The collapse in the early 1990s of Japan's so-called Bubble Economy marked the start of a long and continuing recession characterized by the country's first negative growth since WWII. There is still little sign of recovery and it seems likely that growth will remain negligible for some time. In addition, it appears that development potential in the Tokyo and metropolitan region had reached its maximum by the early 1990s, and that the expansion days are over. The number of rail passengers increased each year after the war until 1994 but has slowly declined since then. Railway operators are beginning to realize that they can no longer assume that ridership and profits will continue to rise.
And yet many passengers using the metropolitan railway system must endure crowded trains and a long commute. They want these problems addressed. If railways cannot improve the situation using their own financial resources, public subsidies are necessary. But the national and local governments are hamstrung by mounting debts, and have little room to manoeuvre.

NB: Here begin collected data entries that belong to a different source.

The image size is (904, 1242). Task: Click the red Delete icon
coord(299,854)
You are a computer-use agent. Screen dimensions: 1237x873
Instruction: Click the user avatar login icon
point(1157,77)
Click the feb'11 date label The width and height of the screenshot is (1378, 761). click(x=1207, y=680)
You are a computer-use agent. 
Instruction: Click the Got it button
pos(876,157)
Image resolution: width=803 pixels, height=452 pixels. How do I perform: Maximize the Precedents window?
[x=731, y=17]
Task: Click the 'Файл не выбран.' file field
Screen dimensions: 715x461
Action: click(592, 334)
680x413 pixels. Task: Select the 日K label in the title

Furthermore, subways will soon find it physically impossible to construct new lines. The solution should be found not only through better rail services but also through comprehensive metropolitan planning that promotes dispersal of certain government functions to other regions, and the return of some residents to the city centre. But such measures would undoubtedly mean that railway companies would have to stop trying to boost revenues by increasing ridership from the distant suburbs. And the end result could be that the railways will have less incentive to invest heavily in measures to increase capacity.

Haruya Hirooka
Professor Hirooka is President of Tokyo Junior College of Transport. He graduated from the School of Economics at the University of Tokyo in 1950 and taught for many years at Hosei University where he is now Emeritus Professor. His extensive publications include Citizens and Transport (1987, in Japanese), and he is also the editor of Modern Transport Economy (1997, in Japanese) and Cities and Transport (1998, in Japanese).